Zwischen autochthonen Österreicher:innen und Personen mit Migrationshintergrund gibt es eine große Vermögenslücke. Letztere besitzen im Mittel nur rund 16.000 Euro und damit um ca. 43.000 Euro weniger als autochthone Österreicher:innen. Der Migrant Wealth Gap ist aber für in Österreich Geborene (zweite Generation) deutlich niedriger als für im Ausland Geborene. Unterschiede bei den erhaltenen Erbschaften können einen Teil der Vermögenslücke erklären, der große unerklärte Teil könnte aber auch auf eine Diskriminierung beim Vermögensaufbau hindeuten.
Vermögen ist in Österreich in der gesamten Bevölkerung äußerst ungleich verteilt.
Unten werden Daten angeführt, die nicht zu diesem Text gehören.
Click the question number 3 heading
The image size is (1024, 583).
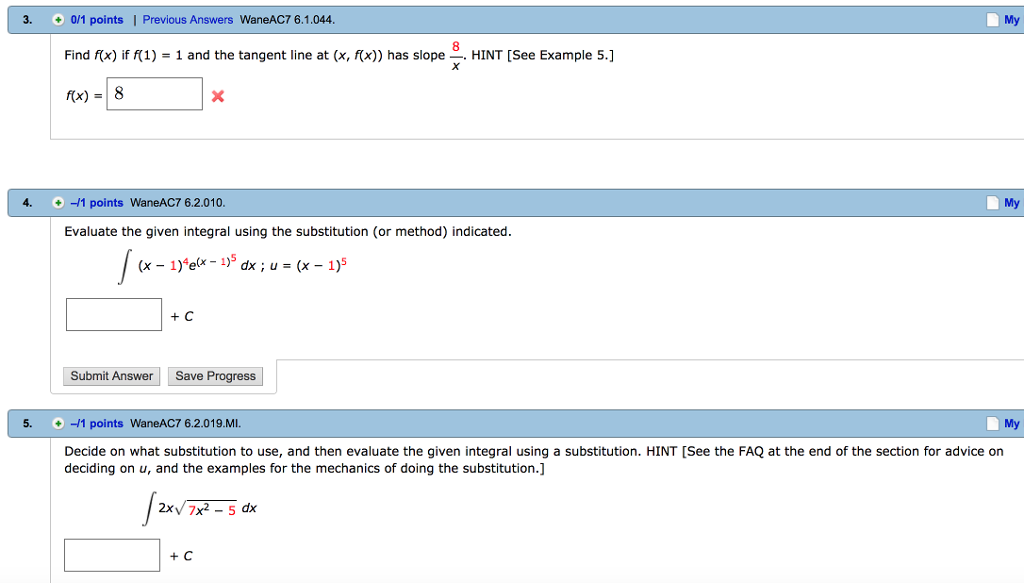pos(26,18)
Aber auch zwischen verschiedenen Gruppen gibt es große Unterschiede. Frauen besitzen beispielsweise weniger Vermögen als Männer, jüngere weniger als ältere und Personen mit niedrigerer Bildung weniger als jene mit höherer Bildung. Unsere Studie zeigt nun erstmals, dass es auch zwischen sogenannten „autochthonen“ Österreicher:innen, die keinen Migrationshintergrund haben, und jenen mit Migrationshintergrund teils große (Netto-)Vermögensunterschiede gibt. Diese Vermögenslücke ist für Migrant:innen erster Generation (im Ausland geboren) allerdings viel größer als für jene zweiter Generation (mindestens ein Elternteil im Ausland geboren). Das deutet darauf hin, dass es eine Art Aufholeffekt gibt und sich die Vermögenslücke mit der Zeit schließt.
Warum ist die Untersuchung des Migrant Wealth Gaps überhaupt wichtig?
Vermögen ist neben Einkommen und Beschäftigung ein wichtiger Indikator der (ökonomischen) Integration von Menschen mit Migrationshintergrund, da es viele wichtige Funktionen erfüllt. Es dient vorrangig zur Absicherung in Form eines „Notgroschens“ für unerwartete Ausgaben oder in Lebensphasen abseits der Lohnarbeit. Immobilienvermögen kann direkt als Eigenheim genutzt werden, wodurch Mietzahlungen wegfallen. Für die überwiegende Mehrheit nicht von großer Bedeutung ist die Funktion der Einkommenserzielung (z. B. Zinsen, Dividenden), der Weitergabe (Vererbung oder Schenkung) und der Machtausübung (z. B. Einflussnahme durch Spenden). Die Frage, wie viel Vermögen Menschen mit Migrationshintergrund haben und ob sie sich in Österreich etwas aufbauen können und wodurch etwaige Vermögensunterschiede entstehen könnten, ist daher höchst relevant – zumal Österreich ein Land mit langer Tradition und Abhängigkeit von Einwanderung ist (aktuell hat rund ein Viertel der Bevölkerung Migrationshintergrund).
Der Migrant Wealth Gap ist bei Migrant:innen der ersten Generation am größten
Im unteren Bereich der Vermögensverteilung, also dort, wo die Grenze zum ärmsten Zehntel bzw. zum ärmsten Viertel der Personen zu finden ist, ist der Vermögensunterschied zwischen Österreicher:innen und Migrant:innen sehr klein. Das liegt vor allem daran, dass hier bei beiden Gruppen kaum Vermögen vorhanden ist. Migrant:innen der ersten Generation besitzen in diesem Bereich um knapp 2.000 Euro bzw. 9.000 Euro weniger, bei jenen der zweiten Generation sind es rund 1.000 Euro bzw. 5.000 Euro. In der Mitte der Vermögensverteilung ist die Lücke zu den Österreicher:innen und Migrant:innen der ersten Generation mit ca. 49.000 Euro rund doppelt so hoch wie bei der zweiten Generation mit rund 26.000 Euro. Im oberen Bereich der Vermögensverteilung – dort, wo das reichste Viertel bzw. das reichste Zehntel beginnt – besitzen autochthone Österreicher:innen schon um 117.000 Euro bzw. um 138.000 Euro mehr als Migrant:innen der ersten Generation. Bei Migrant:innen der zweiten Generation bleibt die Vermögenslücke bei der Grenze zum reichsten Viertel relativ konstant bei etwa 28.000 Euro und schließt sich ganz oben sogar wieder: Hier besitzen Migrant:innen zweiter Generation rund 3.000 Euro mehr als autochthone Österreicher:innen.